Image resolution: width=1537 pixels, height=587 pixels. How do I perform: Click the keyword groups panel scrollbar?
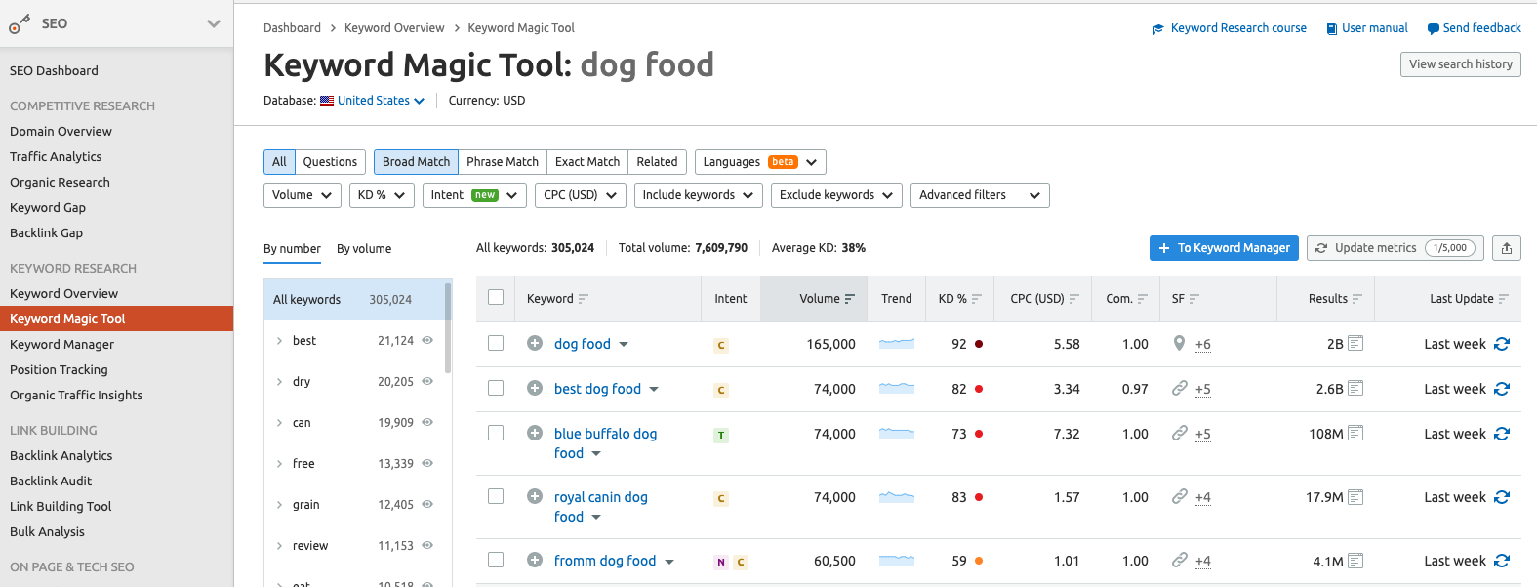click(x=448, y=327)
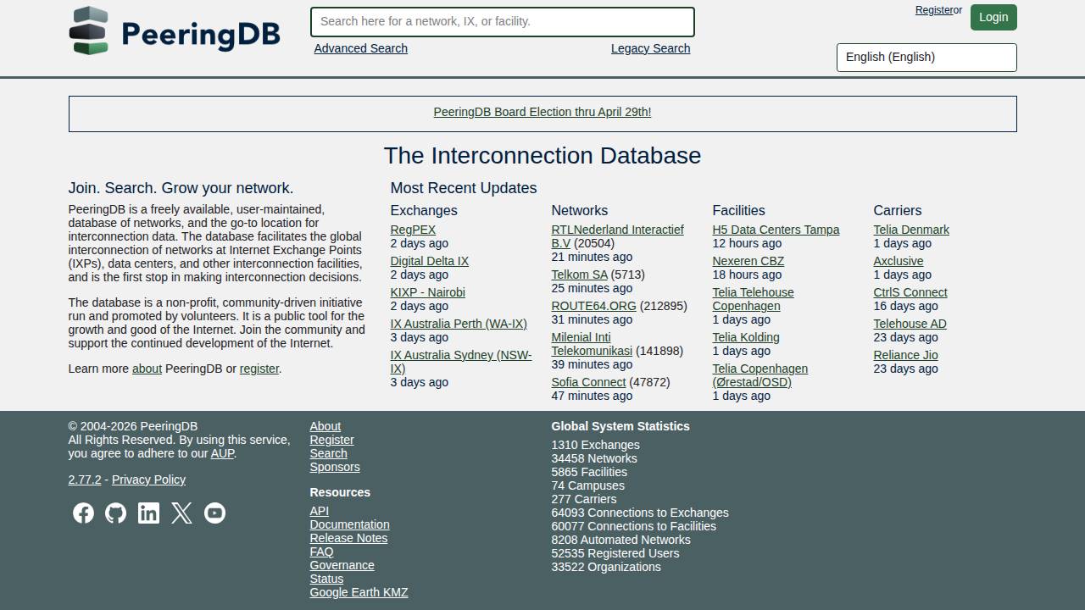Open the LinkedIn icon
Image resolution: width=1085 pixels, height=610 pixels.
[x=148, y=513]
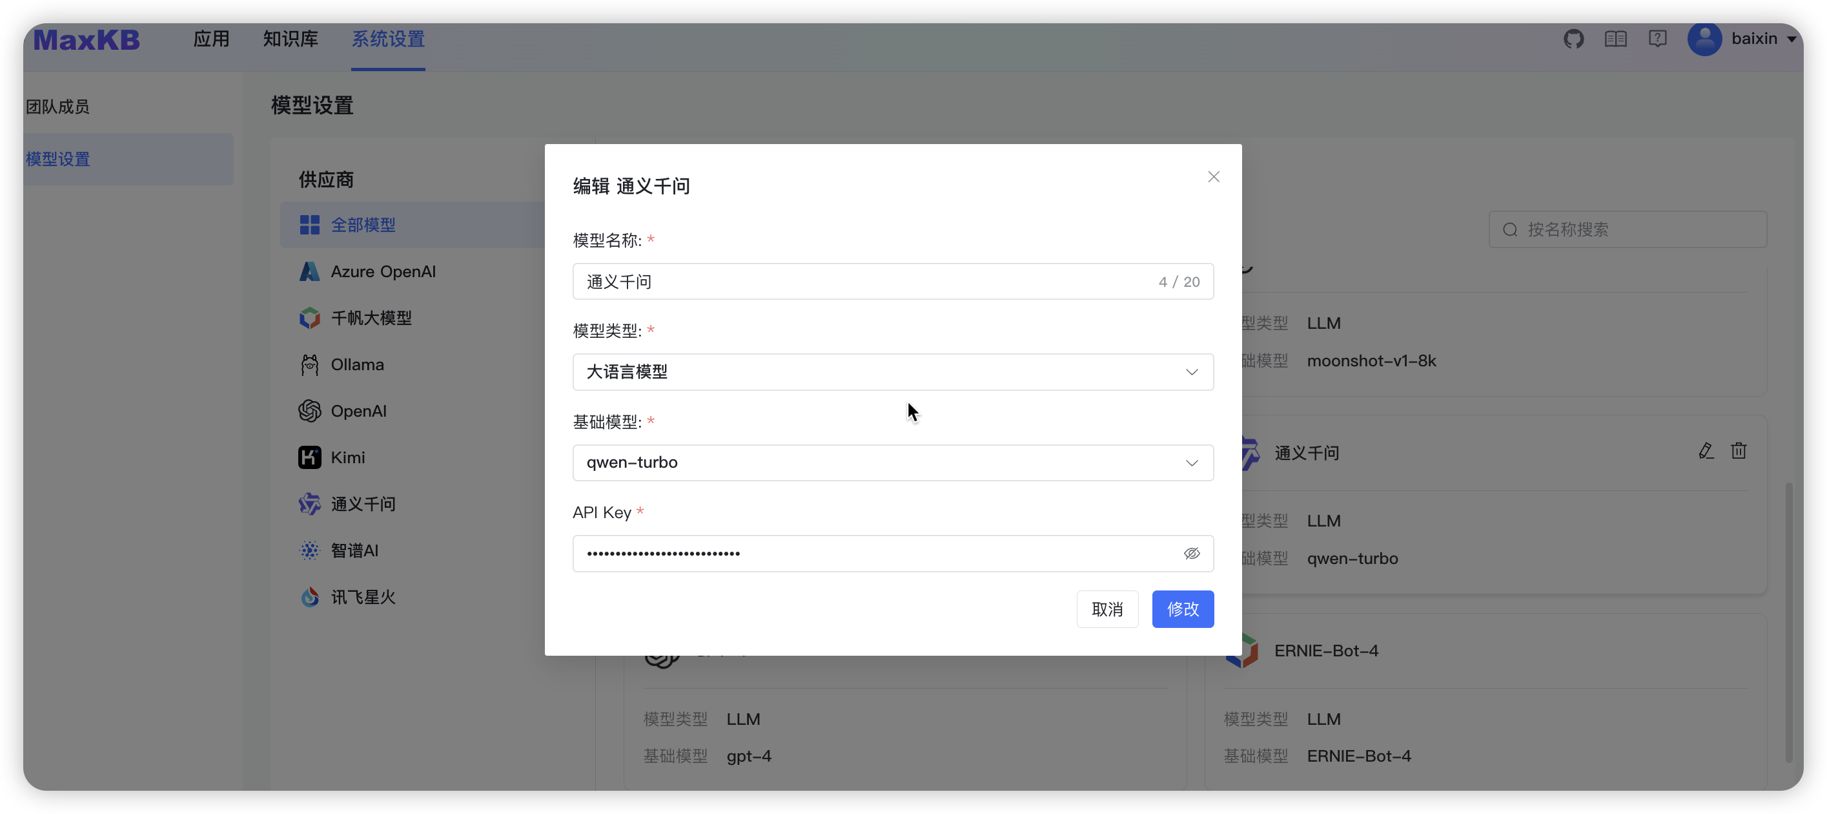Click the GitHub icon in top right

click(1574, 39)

········

Your instructions: Word for word, print out all of the records above; pass over the pictures.

Task response:
Image resolution: width=1537 pixels, height=587 pixels. How do I perform: Click the keyword groups panel scrollbar?
click(x=448, y=327)
Open the LinkedIn icon
Image resolution: width=1085 pixels, height=610 pixels.
[x=148, y=513]
Click the GitHub icon in top right

click(1574, 39)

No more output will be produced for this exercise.